== Your assignment ==
Copy out all the data, word for word.

== Records supplied ==
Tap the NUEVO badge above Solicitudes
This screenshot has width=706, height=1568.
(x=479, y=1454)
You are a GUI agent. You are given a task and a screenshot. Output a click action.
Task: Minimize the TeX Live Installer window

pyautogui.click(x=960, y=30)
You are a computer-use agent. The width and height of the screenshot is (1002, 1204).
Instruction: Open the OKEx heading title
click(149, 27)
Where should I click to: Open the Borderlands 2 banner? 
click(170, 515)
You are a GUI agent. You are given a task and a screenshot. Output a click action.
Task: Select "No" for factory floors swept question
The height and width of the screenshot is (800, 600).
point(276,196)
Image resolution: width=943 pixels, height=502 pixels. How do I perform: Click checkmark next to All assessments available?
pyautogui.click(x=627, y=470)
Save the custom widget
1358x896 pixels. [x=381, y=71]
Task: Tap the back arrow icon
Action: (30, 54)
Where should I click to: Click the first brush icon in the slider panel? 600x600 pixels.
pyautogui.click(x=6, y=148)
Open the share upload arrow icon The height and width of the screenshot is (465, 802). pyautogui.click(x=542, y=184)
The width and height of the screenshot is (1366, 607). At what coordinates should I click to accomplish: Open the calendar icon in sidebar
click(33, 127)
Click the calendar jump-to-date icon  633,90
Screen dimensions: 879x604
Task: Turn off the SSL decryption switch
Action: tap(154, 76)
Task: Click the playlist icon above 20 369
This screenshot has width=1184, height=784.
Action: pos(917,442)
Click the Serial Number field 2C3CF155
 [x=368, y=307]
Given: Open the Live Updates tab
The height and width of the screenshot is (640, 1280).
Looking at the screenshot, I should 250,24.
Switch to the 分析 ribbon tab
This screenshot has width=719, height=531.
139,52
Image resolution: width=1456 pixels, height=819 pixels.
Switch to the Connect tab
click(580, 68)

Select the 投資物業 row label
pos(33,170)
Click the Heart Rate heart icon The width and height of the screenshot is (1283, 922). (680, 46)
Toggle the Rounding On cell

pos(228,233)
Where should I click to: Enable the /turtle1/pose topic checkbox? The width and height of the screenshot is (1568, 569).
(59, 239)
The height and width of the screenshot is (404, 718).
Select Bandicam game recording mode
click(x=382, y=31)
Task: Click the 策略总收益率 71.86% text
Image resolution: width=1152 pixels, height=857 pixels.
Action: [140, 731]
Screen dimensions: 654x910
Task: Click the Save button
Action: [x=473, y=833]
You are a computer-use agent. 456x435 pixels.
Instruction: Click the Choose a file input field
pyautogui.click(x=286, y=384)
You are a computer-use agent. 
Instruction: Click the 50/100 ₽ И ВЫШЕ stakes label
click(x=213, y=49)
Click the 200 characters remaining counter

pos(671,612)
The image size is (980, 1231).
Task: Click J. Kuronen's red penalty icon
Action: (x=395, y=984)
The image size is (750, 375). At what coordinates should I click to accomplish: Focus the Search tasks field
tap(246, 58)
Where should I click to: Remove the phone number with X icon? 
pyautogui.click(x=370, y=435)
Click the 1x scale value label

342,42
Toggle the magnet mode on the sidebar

== Answer to this problem ==
Tap the NUEVO badge above Solicitudes
This screenshot has width=706, height=1568.
(x=479, y=1454)
You are a GUI agent. You are given a task and a screenshot. Output a click action.
Task: Minimize the TeX Live Installer window

pyautogui.click(x=960, y=30)
You are a computer-use agent. The width and height of the screenshot is (1002, 1204).
Instruction: Open the OKEx heading title
click(149, 27)
Where should I click to: Open the Borderlands 2 banner? 
click(170, 515)
You are a GUI agent. You are given a task and a screenshot. Output a click action.
Task: Select "No" for factory floors swept question
The height and width of the screenshot is (800, 600).
point(276,196)
Image resolution: width=943 pixels, height=502 pixels. How do I perform: Click checkmark next to All assessments available?
pyautogui.click(x=627, y=470)
Save the custom widget
1358x896 pixels. [x=381, y=71]
Task: Tap the back arrow icon
Action: (30, 54)
Where should I click to: Click the first brush icon in the slider panel? 600x600 pixels.
pyautogui.click(x=6, y=148)
Open the share upload arrow icon The height and width of the screenshot is (465, 802). pyautogui.click(x=542, y=184)
The width and height of the screenshot is (1366, 607). At what coordinates should I click to accomplish: Open the calendar icon in sidebar
click(33, 127)
Click the calendar jump-to-date icon  633,90
Screen dimensions: 879x604
Task: Turn off the SSL decryption switch
Action: tap(154, 76)
Task: Click the playlist icon above 20 369
This screenshot has width=1184, height=784.
Action: pos(917,442)
Click the Serial Number field 2C3CF155
 [x=368, y=307]
Given: Open the Live Updates tab
The height and width of the screenshot is (640, 1280).
Looking at the screenshot, I should 250,24.
Switch to the 分析 ribbon tab
This screenshot has width=719, height=531.
139,52
Image resolution: width=1456 pixels, height=819 pixels.
Switch to the Connect tab
click(580, 68)

Select the 投資物業 row label
pos(33,170)
Click the Heart Rate heart icon The width and height of the screenshot is (1283, 922). (680, 46)
Toggle the Rounding On cell

pos(228,233)
Where should I click to: Enable the /turtle1/pose topic checkbox? The width and height of the screenshot is (1568, 569).
(59, 239)
The height and width of the screenshot is (404, 718).
Select Bandicam game recording mode
click(x=382, y=31)
Task: Click the 策略总收益率 71.86% text
Image resolution: width=1152 pixels, height=857 pixels.
Action: [140, 731]
Screen dimensions: 654x910
Task: Click the Save button
Action: [x=473, y=833]
You are a computer-use agent. 456x435 pixels.
Instruction: Click the Choose a file input field
pyautogui.click(x=286, y=384)
You are a computer-use agent. 
Instruction: Click the 50/100 ₽ И ВЫШЕ stakes label
click(x=213, y=49)
Click the 200 characters remaining counter

pos(671,612)
The image size is (980, 1231).
Task: Click J. Kuronen's red penalty icon
Action: (x=395, y=984)
The image size is (750, 375). At what coordinates should I click to accomplish: Focus the Search tasks field
tap(246, 58)
Where should I click to: Remove the phone number with X icon? 
pyautogui.click(x=370, y=435)
Click the 1x scale value label

342,42
Toggle the magnet mode on the sidebar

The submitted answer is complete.